* **DOCUMENT**:
^^^^^^^^^^^^^^^^

That’s pretty much PERSONAL EXEMPTIONS in a nutshell, a lighthearted comedy that doesn’t really offer much beyond Nanette Fabray having vague thoughts about having prioritized career over her family, with occasional racist humor involving the daughter’s Mexican residents putting on a cockfighting ring. The oddest thing about PERSONAL EXEMPTIONS is that it exists at all – why the Canadian producers decided that a low-key comedy about an IRS agent would make big bucks on the video market is beyond me. (It was produced too late to take advantage of Canada’s tax laws involving films, which is a shame, as a movie about an IRS agent produced as a tax dodge would be some great irony.) It does, however, have a great theme song, and it would be the only movie theme song to directly reference tax accounting if it weren’t for the same year’s TAX SEASON.
TAX SEASON has a little bit more manic energy, revving up the screwball antics in the POLICE ACADEMY mold and setting them in that wild, crazy land of tax accountants.
I wrote excessively about it a few years back, and I won’t go into too much detail again, other than to say that no film with James Hong is a complete waste of time.
It’s a passable time-waster, but it misses out on the potential of an accountant-based POLICE ACADEMY (as much potential as that would be) by completely abandoning most of the cast halfway through the film.

^^^^^^^^^^^^^^^^

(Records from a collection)
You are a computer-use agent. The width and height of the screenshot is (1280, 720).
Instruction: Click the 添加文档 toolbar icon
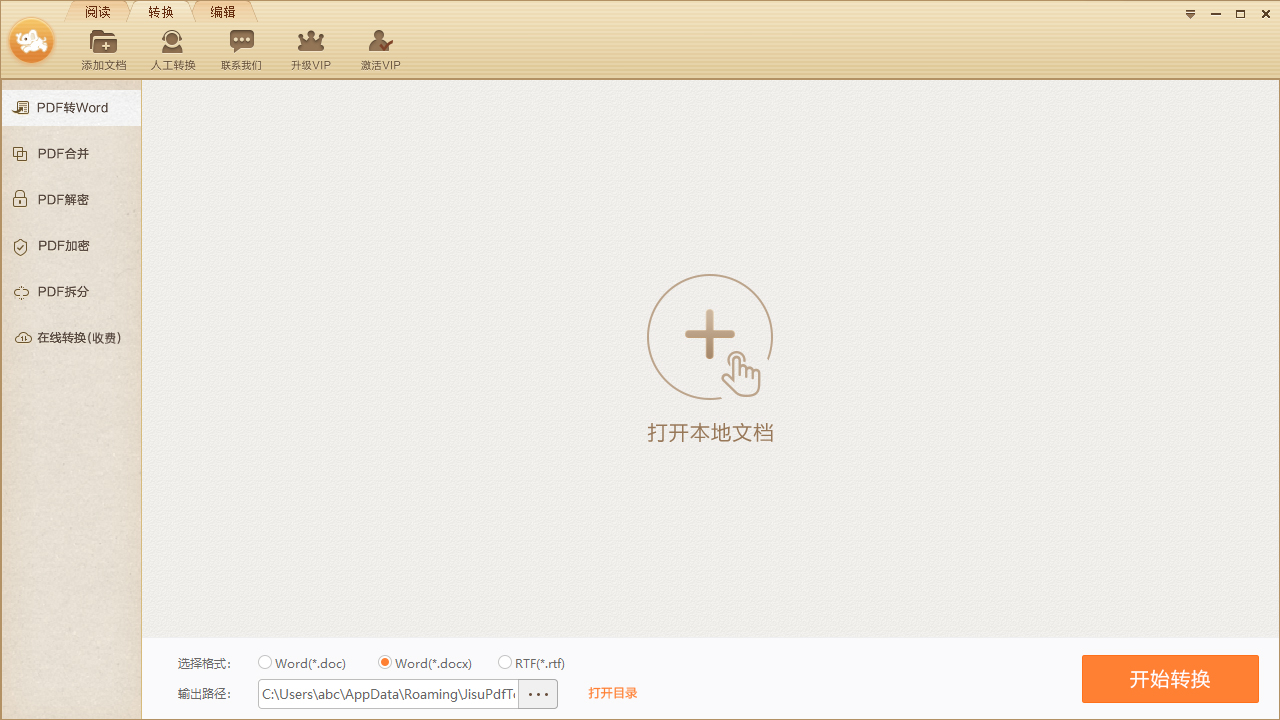(x=103, y=47)
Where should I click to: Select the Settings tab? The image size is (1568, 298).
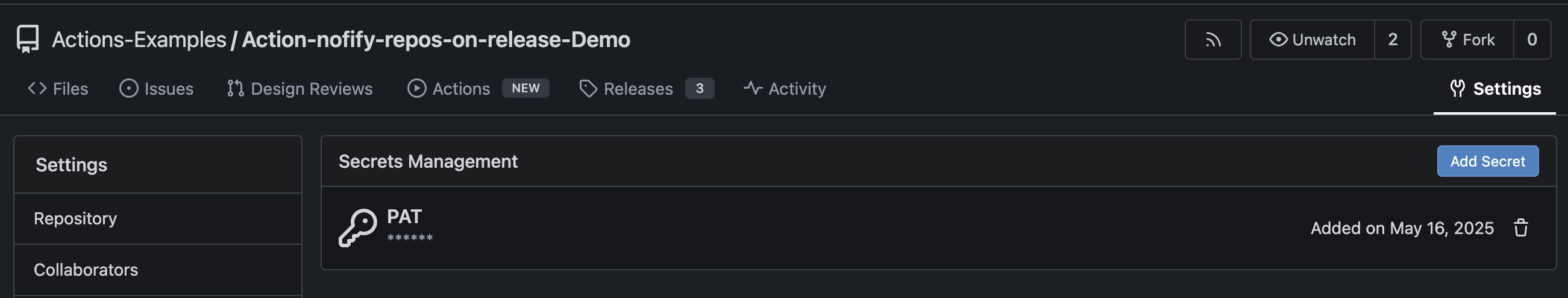pos(1495,89)
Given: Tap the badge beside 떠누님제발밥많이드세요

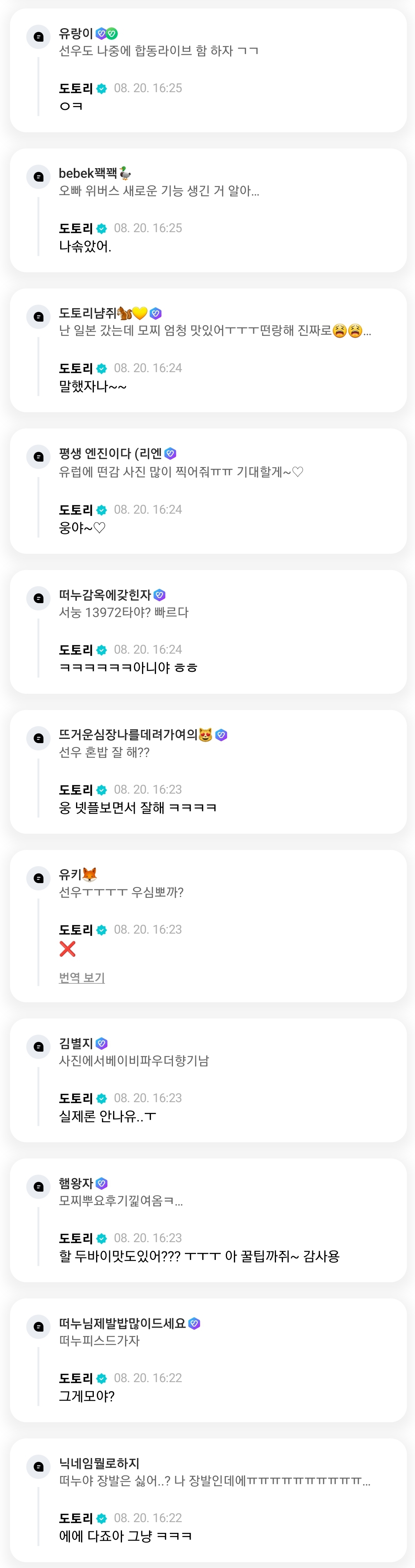Looking at the screenshot, I should point(195,1323).
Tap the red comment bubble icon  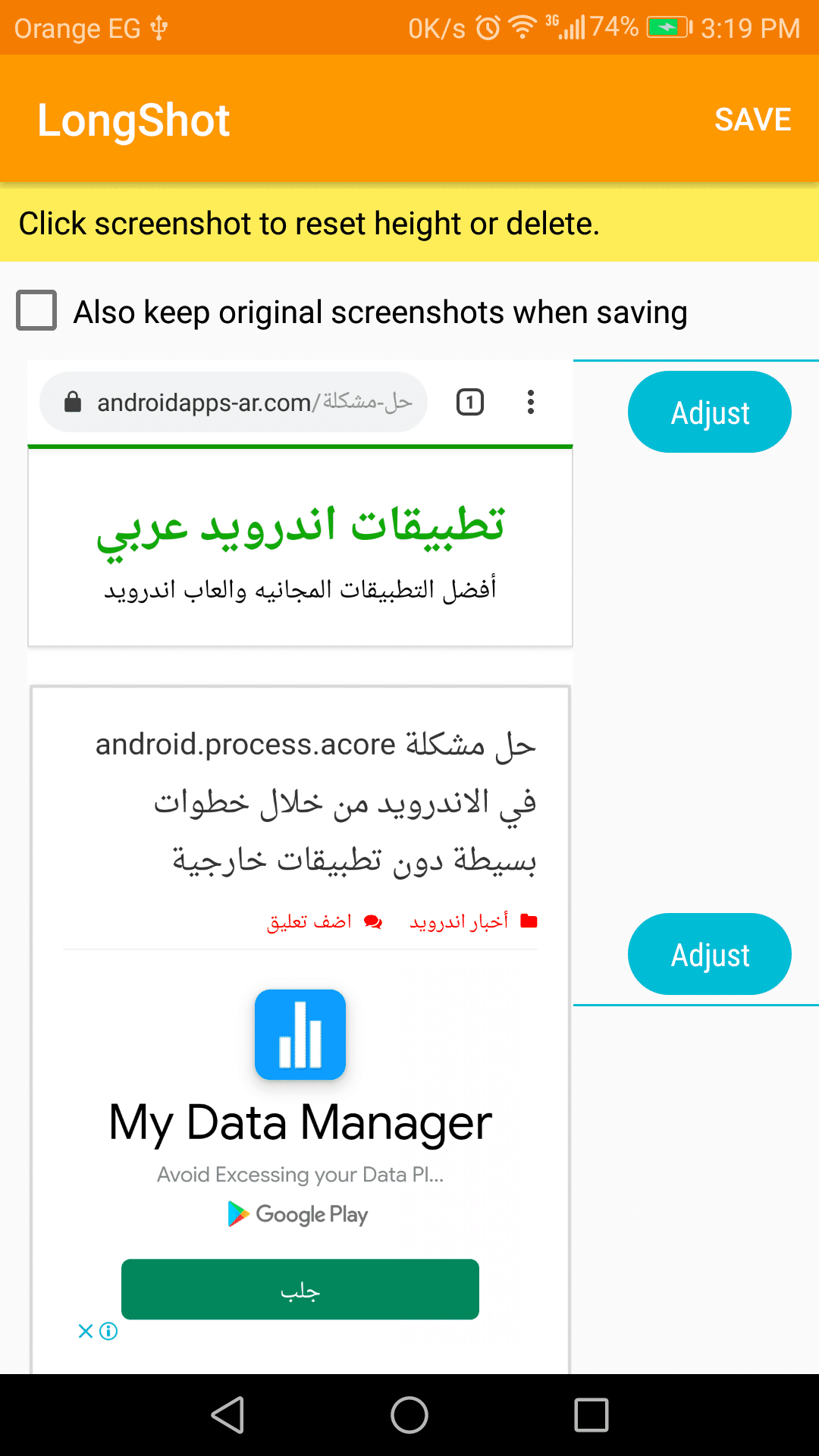(x=373, y=921)
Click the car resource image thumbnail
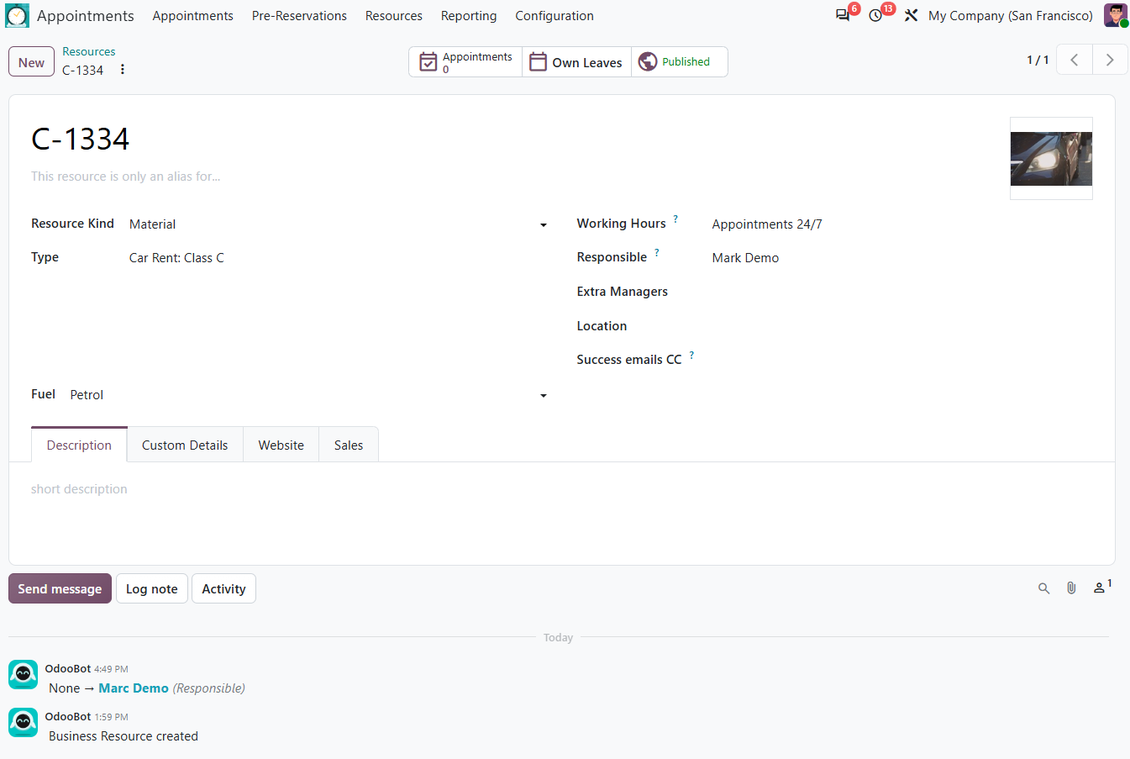 pos(1051,159)
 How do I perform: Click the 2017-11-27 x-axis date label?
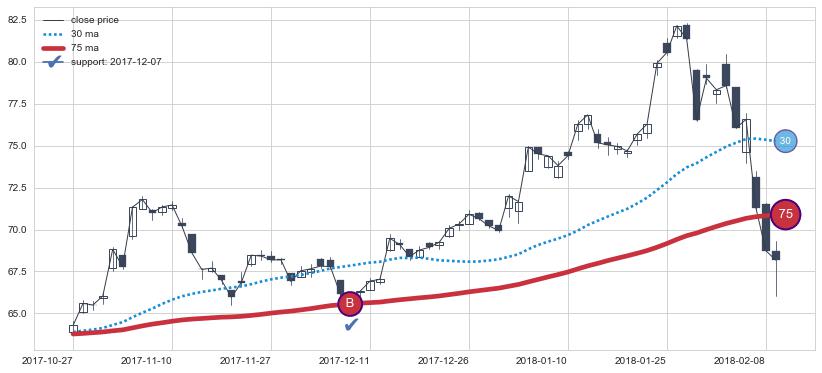pos(245,360)
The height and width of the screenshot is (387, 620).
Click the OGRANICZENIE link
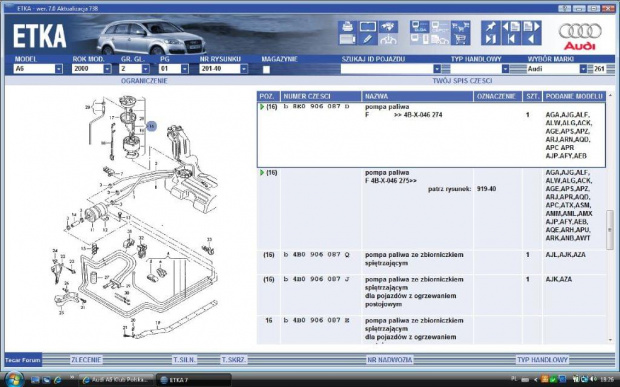[x=144, y=81]
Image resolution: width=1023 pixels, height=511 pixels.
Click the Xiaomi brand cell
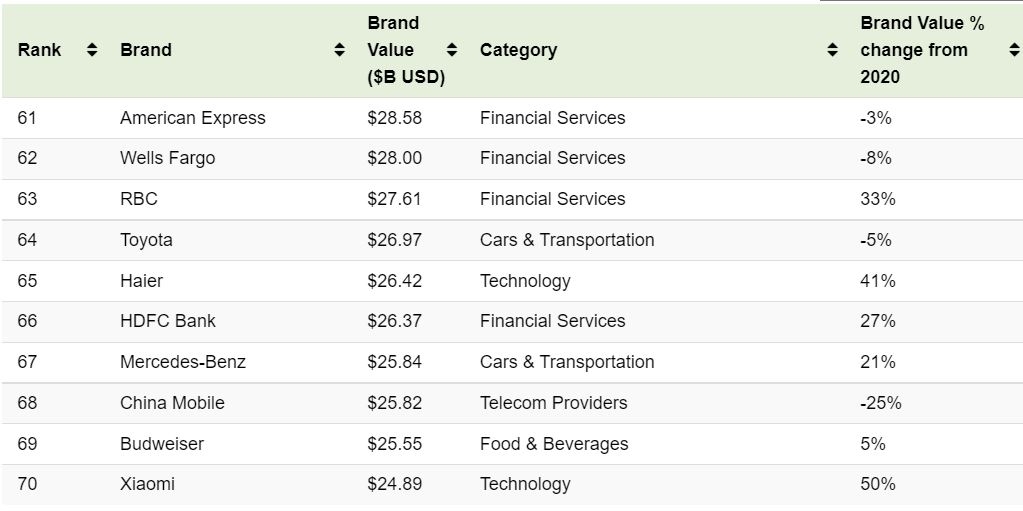pos(147,484)
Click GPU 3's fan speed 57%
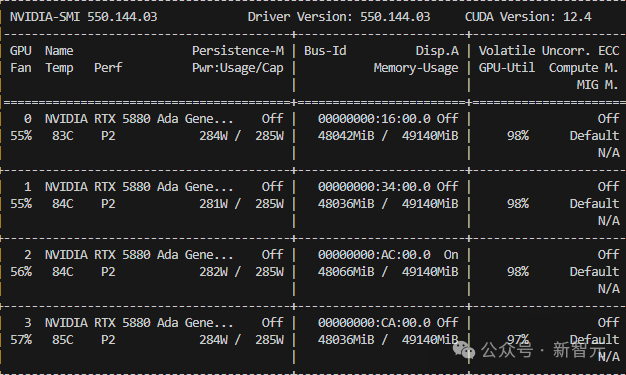This screenshot has height=375, width=626. 21,339
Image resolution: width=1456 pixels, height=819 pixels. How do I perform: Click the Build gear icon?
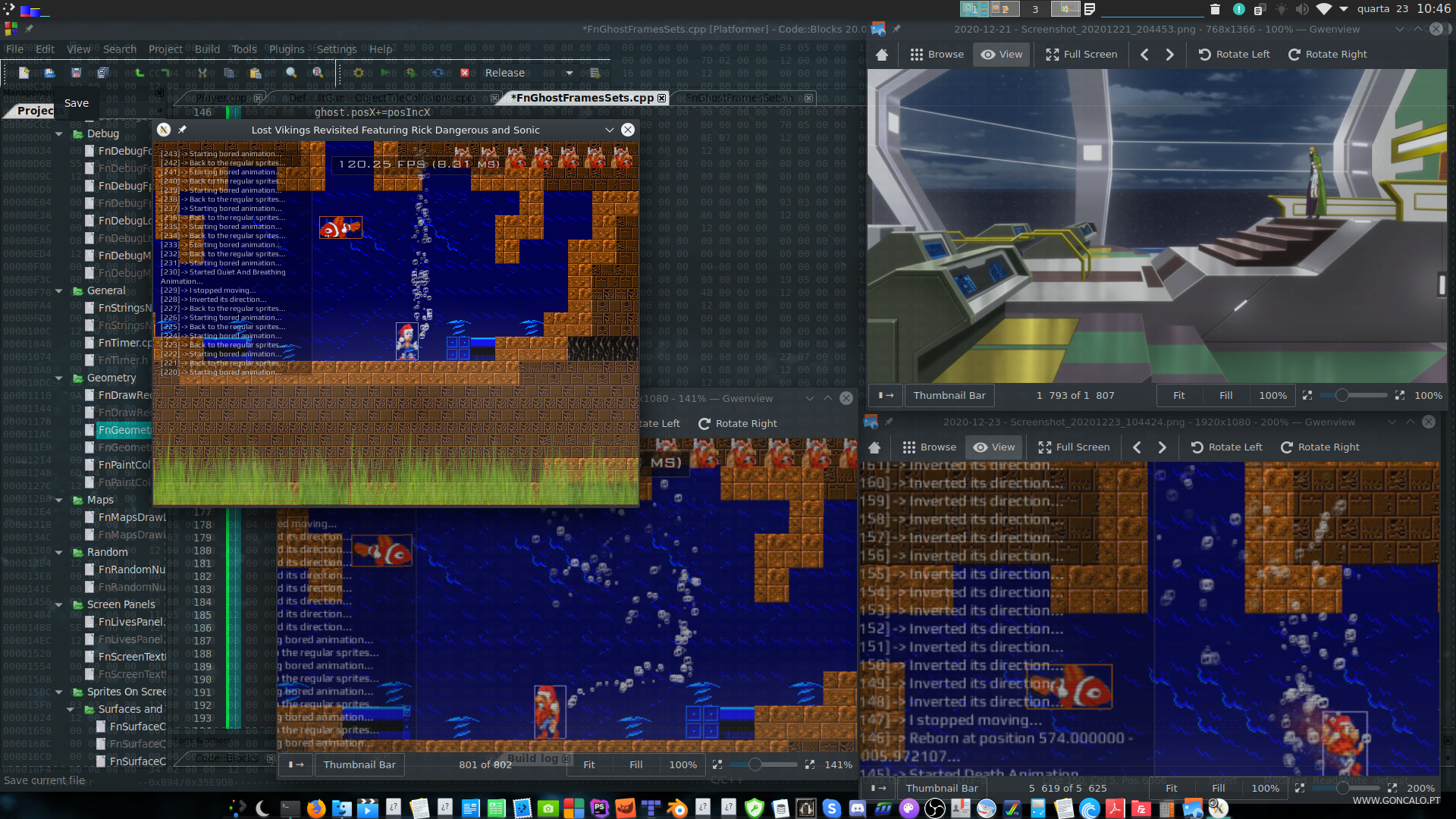tap(358, 73)
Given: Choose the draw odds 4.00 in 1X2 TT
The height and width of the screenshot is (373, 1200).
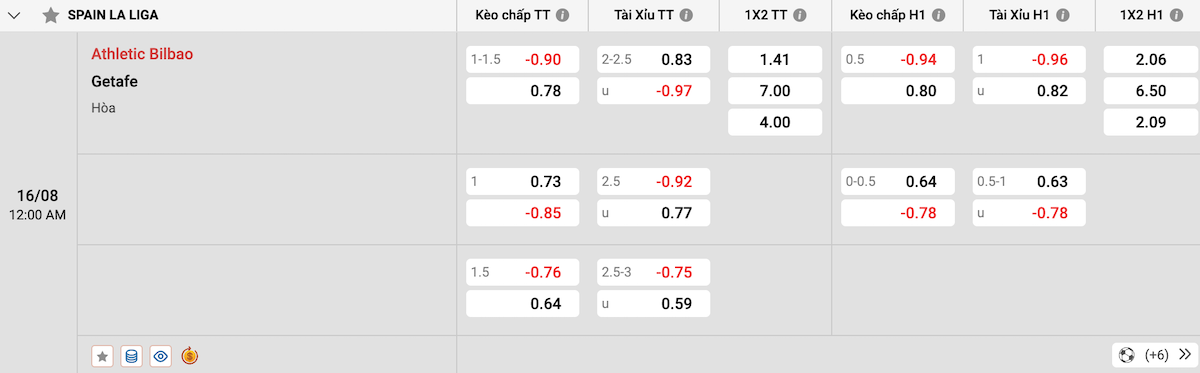Looking at the screenshot, I should point(775,123).
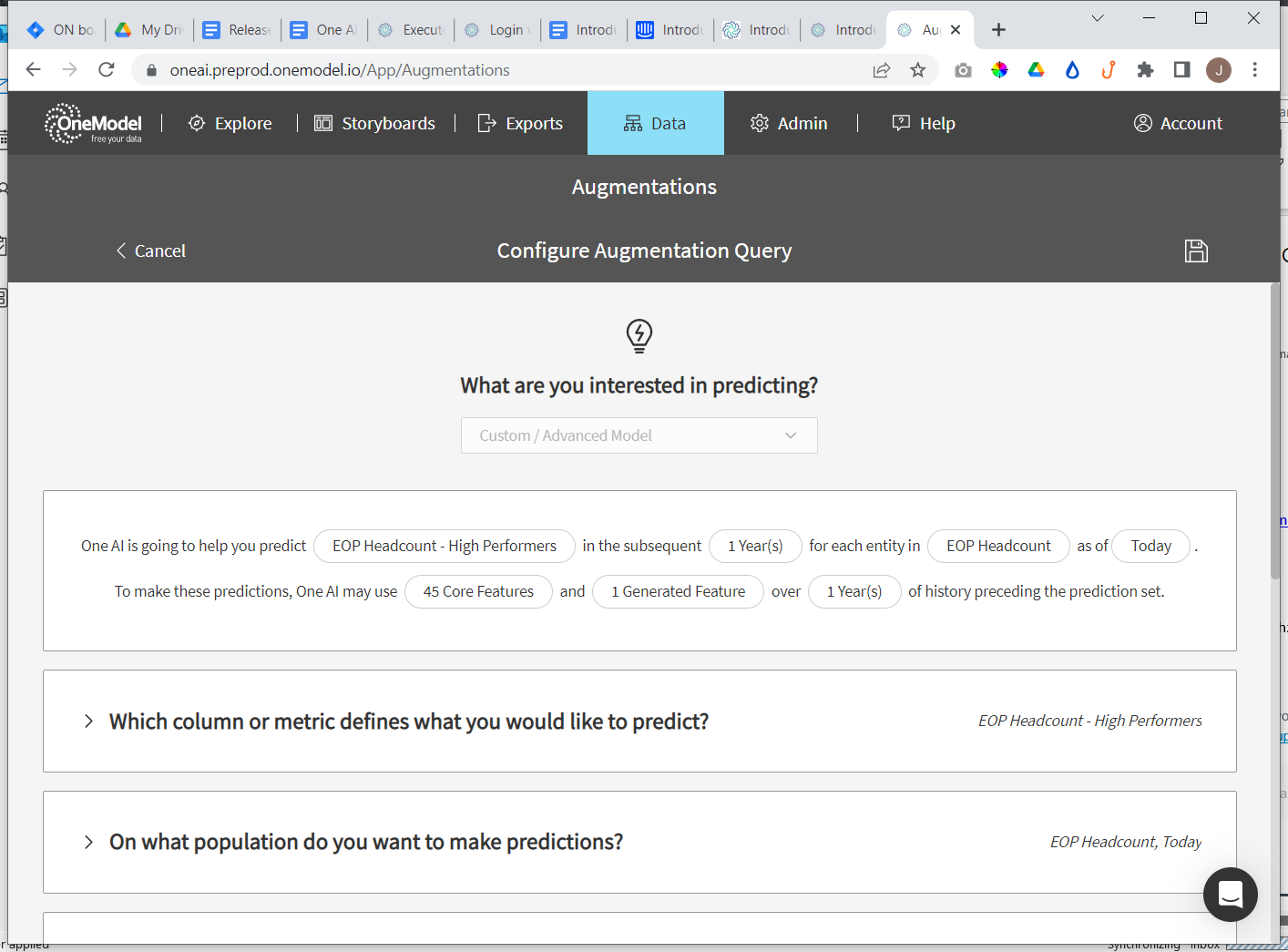Go to the Storyboards menu item
The width and height of the screenshot is (1288, 952).
[x=375, y=124]
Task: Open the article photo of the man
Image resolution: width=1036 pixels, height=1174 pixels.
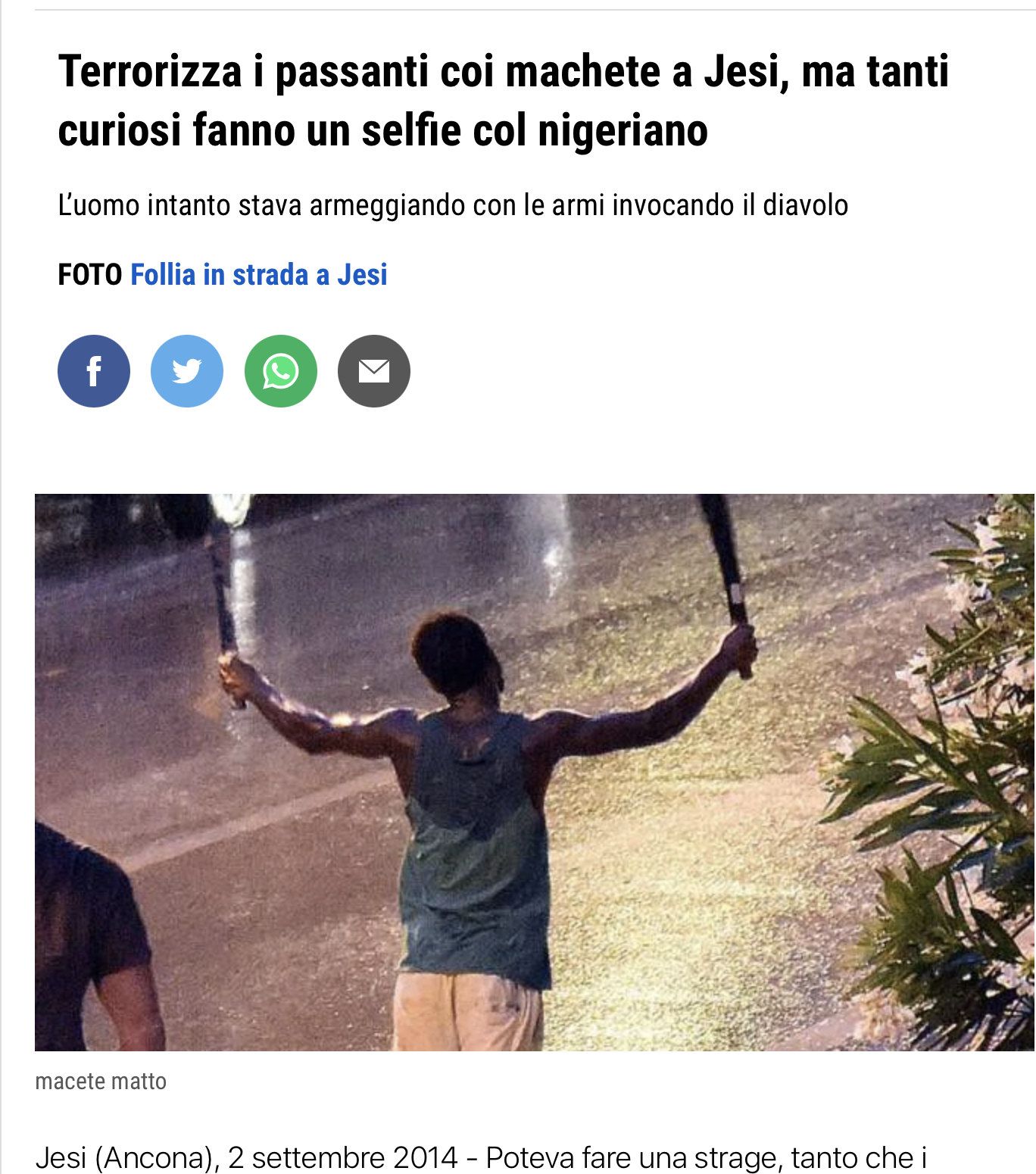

^^^^^^^^^^^^^^^^

* **WHAT THIS EXERCISE ASKS**:
a) List every film title that the film review mentions.
b) Extend the film review, picking up after its final sentence.

* **ANSWERS PROVIDED**:
a) PERSONAL EXEMPTIONS, TAX SEASON, POLICE ACADEMY

b)
Neither TAX SEASON nor PERSONAL EXEMPTIONS did much for tax comedies, but that didn’t stop director Ben Moses from taking another stab at the genre a few years later with 1992’s NICKEL AND DIME. Another lighthearted comedy with a little bit of crime in there for good measure, NICKEL AND DIME’s greatest attribute is the casting of Wallace Shawn as a tax accountant, a decision that’s likely among the most on-the-nose casting in film history.
Shawn certainly brings his tax accountant-y best as Everett, a virginal, by-the-books accountant who has a passion for old music and longs to prove himself to his uncle, the owner of the accounting firm. Everett is assigned the troublesome case of Jack Stone (C. Thomas Howell), a private detective who specializes in finding heirs for clients who have died in order to prevent their estates from going to the government. Jack is sleazy! Everett is bookish! Can these two mismatched partners get along while they investigate the case of a missing heiress and Everett determines how Jack is going to pay off all of his back taxes?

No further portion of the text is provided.